Çünkü vücudunuz acil durumlarda harekete geçer ve ilgisini o acil duruma yönlendirir. Hayatta kalmamızı sağlayan mekanizma; kortizol ve adrenalin gibi başlıca stres hormonlarının üretilmesine etki eder. Adrenalin ve kortizol vücudumuz için olmazsa olmazdır. Kalp atışlarını düzenlemeye, enerjik hissetmeye, terlemeye ve hatta çalışmaya yardım eder.
Vücudunuz bir makinedir ve her zaman sizi zor bir durumdan veya bir krizden kurtulmanıza yardımcı olacak stres hormonlarını üretmeye öncelik verir, hal böyleyken vücudunuz bir sıkıntı çıktığını algıladığı zaman seks hormonlarıyla uğraşmayı bırakır. Yani seks hormonları çalışmayı durdurur. Düzenli olarak stres altındaysanız ve vücut; seks hormonları ve stres hormonları arasında bir seçim yapmak zorunda kalırsa, daima stres hormonunu seçer. Aşırı kilo, yetersiz beslenme, ağır egzersiz yapmak ya da güçlü duygusal travmalar gibi şiddetli stres atakları adet düzensizliğine sebep olabilir.

------------

Stres hormonları hakkındaki bölüme göre şu soruları yanıtlayın:
(a) Başlıca stres hormonları olarak hangi ikisi adlandırılıyor?
(b) Vücut, seks hormonları ile stres hormonları arasında seçim yapmak zorunda kalırsa hangisini seçer?
(c) Adet düzensizliğine sebep olabilecek şiddetli stres ataklarına hangi örnekler veriliyor?
Kayıtlara ihtiyaç yoktur.

------------

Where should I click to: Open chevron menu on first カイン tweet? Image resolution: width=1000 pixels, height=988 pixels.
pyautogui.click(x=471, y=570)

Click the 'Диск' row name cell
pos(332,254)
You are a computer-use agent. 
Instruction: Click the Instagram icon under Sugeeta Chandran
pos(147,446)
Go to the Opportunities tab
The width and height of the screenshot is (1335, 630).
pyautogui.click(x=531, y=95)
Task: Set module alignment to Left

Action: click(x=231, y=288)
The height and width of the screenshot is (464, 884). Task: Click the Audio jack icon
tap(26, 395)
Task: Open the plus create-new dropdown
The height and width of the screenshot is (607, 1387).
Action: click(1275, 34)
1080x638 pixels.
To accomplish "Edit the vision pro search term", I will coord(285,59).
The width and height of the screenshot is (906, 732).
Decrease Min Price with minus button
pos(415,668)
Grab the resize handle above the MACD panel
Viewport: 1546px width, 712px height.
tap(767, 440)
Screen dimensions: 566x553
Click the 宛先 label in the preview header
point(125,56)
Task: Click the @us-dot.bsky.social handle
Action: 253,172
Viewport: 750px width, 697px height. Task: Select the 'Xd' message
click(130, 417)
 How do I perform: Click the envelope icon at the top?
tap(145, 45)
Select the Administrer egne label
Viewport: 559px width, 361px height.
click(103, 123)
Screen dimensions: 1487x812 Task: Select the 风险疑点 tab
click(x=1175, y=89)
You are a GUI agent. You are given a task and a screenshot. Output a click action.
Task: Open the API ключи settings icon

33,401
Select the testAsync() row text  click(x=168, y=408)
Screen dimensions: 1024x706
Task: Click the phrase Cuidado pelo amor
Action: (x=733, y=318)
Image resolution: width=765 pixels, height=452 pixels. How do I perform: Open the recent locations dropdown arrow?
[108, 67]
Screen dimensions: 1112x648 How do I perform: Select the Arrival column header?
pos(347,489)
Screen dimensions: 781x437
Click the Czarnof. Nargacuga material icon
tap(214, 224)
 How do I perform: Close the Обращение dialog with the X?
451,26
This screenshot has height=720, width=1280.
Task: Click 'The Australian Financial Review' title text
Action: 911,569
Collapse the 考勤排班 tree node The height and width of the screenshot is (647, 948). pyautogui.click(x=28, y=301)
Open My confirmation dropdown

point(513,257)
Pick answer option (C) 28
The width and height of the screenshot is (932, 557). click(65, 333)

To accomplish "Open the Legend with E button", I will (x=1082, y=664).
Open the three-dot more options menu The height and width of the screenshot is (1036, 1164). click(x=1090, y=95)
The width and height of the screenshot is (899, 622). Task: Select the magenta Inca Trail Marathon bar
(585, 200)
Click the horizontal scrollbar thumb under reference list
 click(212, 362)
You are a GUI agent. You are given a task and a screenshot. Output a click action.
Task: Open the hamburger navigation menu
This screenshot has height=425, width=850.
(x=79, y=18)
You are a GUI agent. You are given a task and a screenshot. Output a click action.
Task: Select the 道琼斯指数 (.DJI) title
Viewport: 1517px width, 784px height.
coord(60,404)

------------

• _Alıştırma çıktısı_:
(a) Kortizol ve adrenalin.
(b) Daima stres hormonunu seçer.
(c) Aşırı kilo, yetersiz beslenme, ağır egzersiz yapmak ve güçlü duygusal travmalar.